- 7/1/2020 7:02:53 PM
Yediklerimiz beynimizi nasıl etkiler?
Beynimiz 7/24 çalışır durumdadır, uyurken bile. Bu da beynimizin sürekli bir yakıt kaynağına ihtiyaç duyduğu anlamına gelir. Bu yakıt ise yiyeceklerden temin edilir ve o yakıtta var olanlar fark yaratır. Yediklerimiz beynimizin yapısını ve işlevini, nihayetinde ruh halimizi etkiler.
Beynimiz, kaliteli beslenmeden yoksun kalırsa zarar görebilir. Örneğin işlenmiş veya rafine edilmiş gıdalardan elde edilen maddeler beyne gelirse, onlardan kurtulma süreci beynimizi zorlar. Bu maddeler vücudumuzun insülin düzenlemesini kötüleştirmenin yanı sıra, iltihabı ve oksidatif stresi de teşvik eder. Birçok çalışma, yüksek derecede rafine şeker beslenmesi ile bozulmuş beyin fonksiyonu arasında bir korelasyon ve hatta depresyon gibi duygu durum bozuklukları semptomlarının kötüleşmesi arasında bir ilişki olduğunu bulmuştur.
Çok sayıda vitamin, mineral ve antioksidan içeren yüksek kaliteli yiyecekler yemek, beyni besler ve strese karşı korur.

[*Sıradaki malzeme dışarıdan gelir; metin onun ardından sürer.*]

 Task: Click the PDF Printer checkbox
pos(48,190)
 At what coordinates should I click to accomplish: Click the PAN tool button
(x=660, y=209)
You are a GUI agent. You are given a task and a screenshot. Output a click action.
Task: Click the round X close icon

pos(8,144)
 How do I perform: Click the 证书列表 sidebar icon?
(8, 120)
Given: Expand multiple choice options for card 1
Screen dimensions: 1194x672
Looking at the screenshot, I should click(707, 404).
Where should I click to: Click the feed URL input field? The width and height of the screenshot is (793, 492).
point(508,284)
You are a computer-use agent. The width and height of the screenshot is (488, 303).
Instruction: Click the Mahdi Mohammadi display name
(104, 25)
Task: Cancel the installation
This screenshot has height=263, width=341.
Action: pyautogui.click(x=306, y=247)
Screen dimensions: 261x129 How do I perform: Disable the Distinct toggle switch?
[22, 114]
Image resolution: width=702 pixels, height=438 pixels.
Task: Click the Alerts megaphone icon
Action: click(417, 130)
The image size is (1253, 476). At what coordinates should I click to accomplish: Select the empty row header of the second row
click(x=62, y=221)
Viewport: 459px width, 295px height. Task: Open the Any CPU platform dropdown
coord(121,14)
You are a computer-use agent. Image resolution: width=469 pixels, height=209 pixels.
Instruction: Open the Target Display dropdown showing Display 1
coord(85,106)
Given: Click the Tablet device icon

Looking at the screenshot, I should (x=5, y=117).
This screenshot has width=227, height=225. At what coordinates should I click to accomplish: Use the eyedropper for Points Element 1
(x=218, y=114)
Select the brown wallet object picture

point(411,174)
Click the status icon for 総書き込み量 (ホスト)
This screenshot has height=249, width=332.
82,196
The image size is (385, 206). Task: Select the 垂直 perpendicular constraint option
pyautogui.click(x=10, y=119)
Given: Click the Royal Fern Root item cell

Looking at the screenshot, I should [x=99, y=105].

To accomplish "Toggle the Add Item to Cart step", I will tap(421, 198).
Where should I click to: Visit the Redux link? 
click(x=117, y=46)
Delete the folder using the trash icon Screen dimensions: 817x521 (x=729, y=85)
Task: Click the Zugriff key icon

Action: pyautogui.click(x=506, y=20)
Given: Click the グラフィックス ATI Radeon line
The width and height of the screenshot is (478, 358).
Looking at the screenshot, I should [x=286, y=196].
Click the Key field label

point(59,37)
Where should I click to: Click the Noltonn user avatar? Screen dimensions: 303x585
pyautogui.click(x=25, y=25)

Beslenme psikiyatrisinin gelişen alanı, sadece ne yediğimiz, nasıl hissettiğimiz ve nihayetinde nasıl davrandığımız değil, aynı zamanda bağırsaklarımızda yaşayan bakteri türleri arasında da birçok ilişki ve korelasyon olduğunu buluyor.
Serotonin, uyku ve iştahı düzenlemeye, ruh hallerine aracılık etmeye ve ağrıyı önlemeye yardımcı olan bir maddedir. Sindirim sistemimizin iç işleyişi sadece yiyecekleri sindirmemize yardımcı olmaz, aynı zamanda duygularımızı da yönlendirir. Dahası, bu nöronların işlevi ve serotonin üretimi, “iyi” bakterilerden büyük ölçüde etkilenir. Bu bakteriler sağlığımızda önemli bir rol oynar. Bağırsaklarımızın astarını korur ve toksinlere ve “kötü” bakterilere karşı güçlü bir bariyer sağlar, iltihabı sınırlar, ve doğrudan bağırsak ve beyin arasında dolaşan sinirsel yolları aktive eder.
Bilimsel çalışmalar sebze, meyve, işlenmemiş tahıl ve deniz ürünlerinin ağırlıklı olduğu geleneksel beslenme diyetinin, işlenmiş, rafine edilmiş, şeker içeren Batı beslenme düzenine göre depresyon riskini %25 - %35 oranında düşürdüğünü göstermiştir. Geleneksel beslenme diyetinde ayrıca fermente edilen (yoğurt, kefir, turşu gibi) gıdalar yararlı bakteriler içeren probiyotikler olarak da işlev görür.
Beslenme Psikiyatrisi
Beslenme şekillerinin psikolojimizi etkilediği aşikar. Farklı yiyecekler yemenin sizi nasıl hissettirdiğine dikkat etmeye çalışın - sadece şu anda değil, ertesi ve devam eden günlerde de. İki ya da üç hafta boyunca “temiz” beslenmeye geçmeyi deneyin. Temiz beslenmeden kasıt; taze, besleyici, işlenmemiş gıdalar tüketmek demek. Aynı zamanda şekeri hayatımızdan çıkarmak anlamına geliyor. Bu temiz beslenmeye geçtikten sonra nasıl hissettiğinize dikkat edin. Sonra yavaş yavaş yiyecekleri diyetinize tek tek katmaya başlayın ve nasıl hissettiğinizi takip edin.
Bazılarınız, “temiz” diyet ile hem fiziksel hem de duygusal olarak ne kadar iyi hissedeceğinize, iltihabı artırdığı bilinen yiyecekleri yeniden eklediğinizde ise ne kadar kötü hissedeceğinize şaşırabilirsiniz.
Beynimizi en yüksek çalışma koşullarında tutmak için, eğer başlamadıysanız “temiz” diyete başlamak ve bunu alışkanlık haline getirmek iyi bir fikir olacaktır.